Por que a dieta nem sempre consegue normalizar o colesterol?
Além da alimentação, vários fatores podem interferir no perfil lipídico:
- predisposição genética para níveis mais altos de LDL;
- hipercolesterolemia familiar;
- hipotireoidismo e algumas outras alterações hormonais;
- diabetes e resistência à insulina;
- excesso de peso e sedentarismo;
- uso de determinados medicamentos;
- diferenças individuais na absorção e na síntese de colesterol.
A revisão científica Revisiting Human Cholesterol Synthesis and Absorption: The Reciprocity Paradigm and its Key Regulators, publicada na revista Lipids, reforça essa complexidade. Segundo a revisão, síntese e absorção de colesterol funcionam de maneira integrada, e fatores como genética, interações entre genes e ambiente ajudam a explicar por que a resposta a intervenções alimentares varia bastante entre indivíduos.
Quando o médico pode indicar remédio para colesterol?
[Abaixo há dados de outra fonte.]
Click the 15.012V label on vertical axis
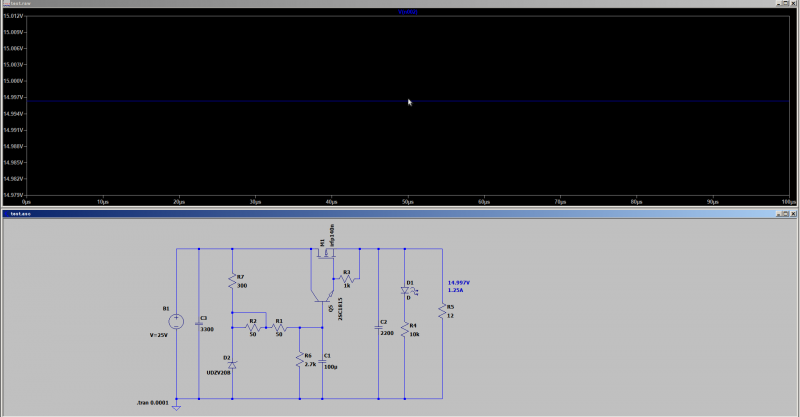Image resolution: width=800 pixels, height=417 pixels. (12, 16)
O tratamento não é decidido apenas pelo número do colesterol total. Entre os fatores considerados estão:
- nível de LDL e quanto ele precisa ser reduzido;
- idade e risco cardiovascular global;
- histórico de infarto, AVC ou doença arterial;
- presença de diabetes, doença renal ou outros fatores de risco;
- suspeita ou confirmação de hipercolesterolemia familiar;
- resposta obtida após mudanças no estilo de vida.
A Diretriz Brasileira de Dislipidemias e Prevenção da Aterosclerose de 2025 recomenda estatinas como primeira opção quando há indicação de tratamento medicamentoso e permite intensificar a terapia conforme o risco e a meta de LDL. Mesmo pessoas classificadas como de baixo risco podem ter indicação de medicamento quando o LDL permanece elevado apesar das mudanças de estilo de vida.
Para entender melhor o que faz o colesterol subir e como é feito o tratamento, veja também este vídeo do canal oficial do Tua Saúde:
O que fazer quando o colesterol continua alto?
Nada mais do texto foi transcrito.